---------- MATERIALS PROVIDED ----------
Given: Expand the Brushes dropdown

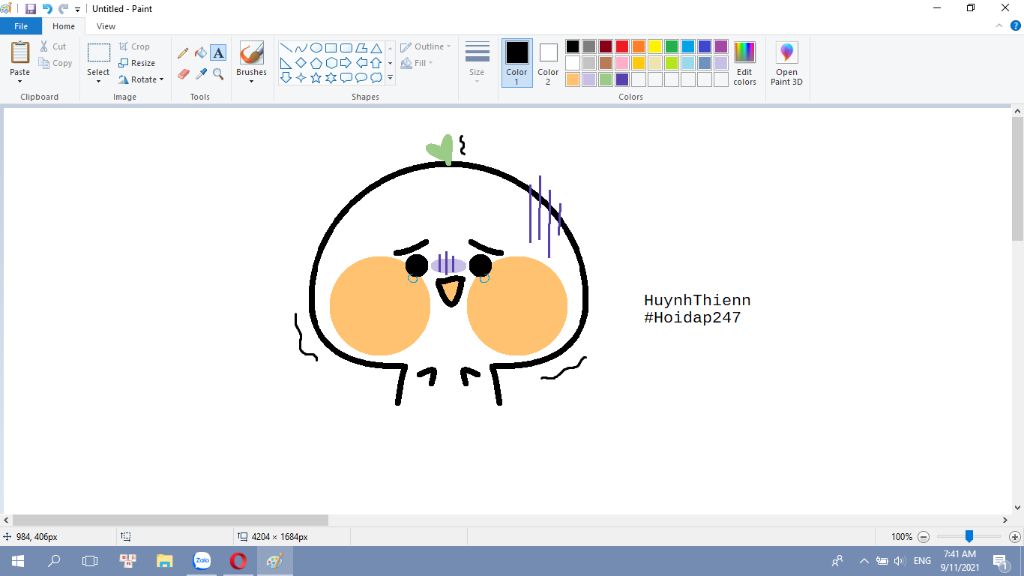Looking at the screenshot, I should (x=251, y=81).
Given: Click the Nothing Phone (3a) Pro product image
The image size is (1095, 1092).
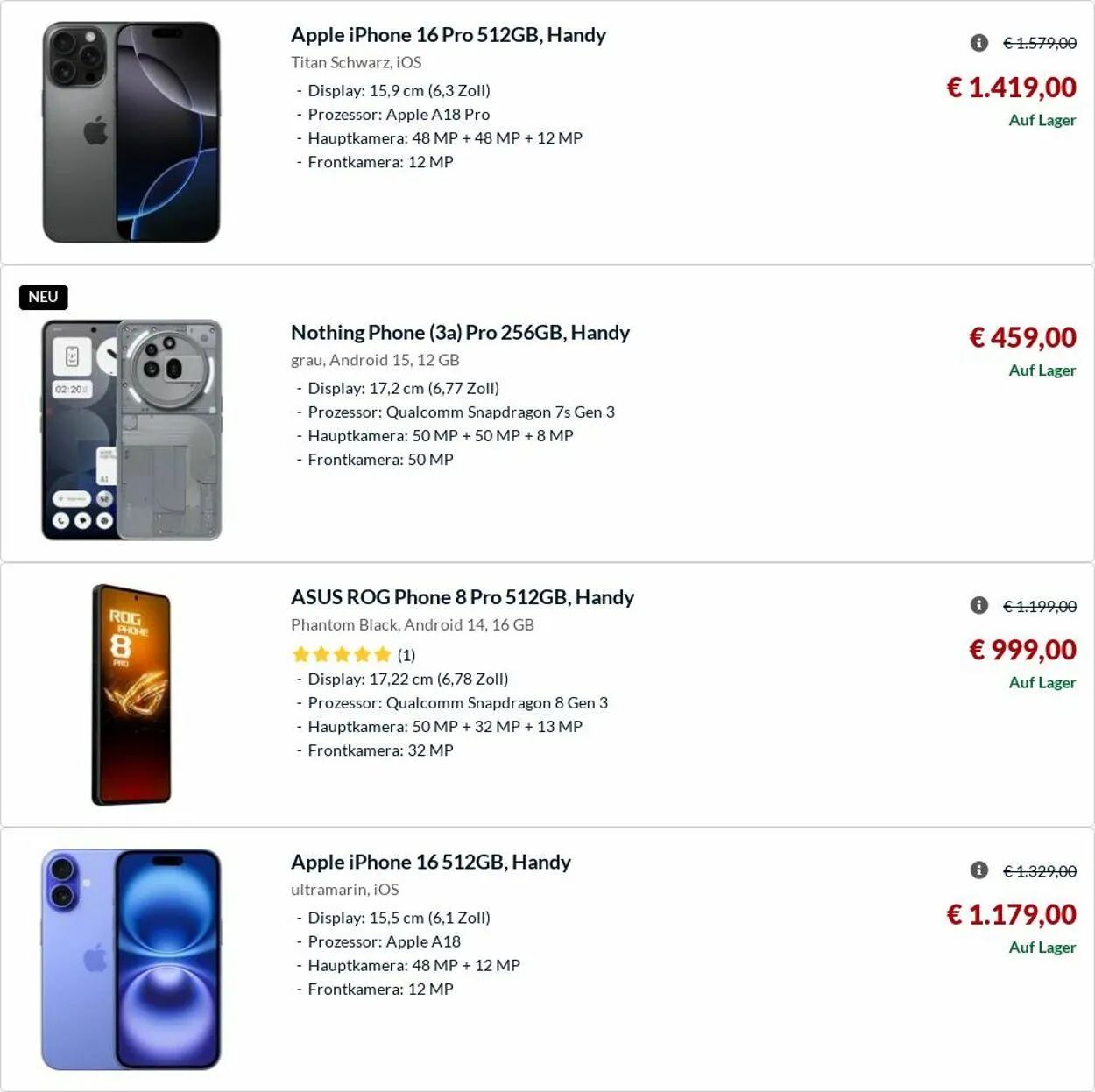Looking at the screenshot, I should [131, 430].
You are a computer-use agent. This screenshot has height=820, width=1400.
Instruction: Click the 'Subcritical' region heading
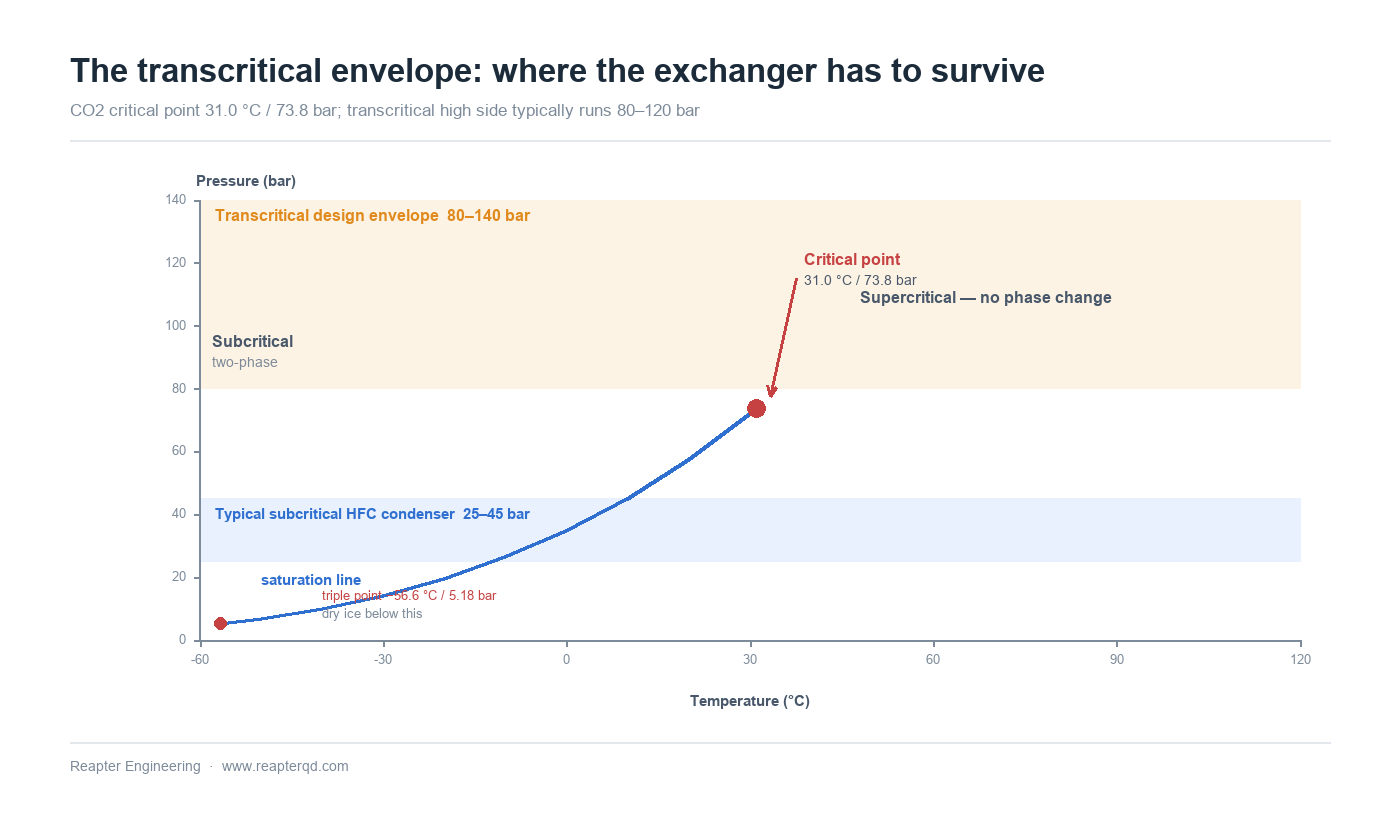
----------
What is needed is a word-for-word transcription of all the entries, with the pictures dropped.

Given: Expand the Brushes dropdown

Looking at the screenshot, I should (x=251, y=81).
Given: Click the Nothing Phone (3a) Pro product image
The image size is (1095, 1092).
Looking at the screenshot, I should [131, 430].
You are a computer-use agent. This screenshot has height=820, width=1400.
Instruction: Click the 'Subcritical' region heading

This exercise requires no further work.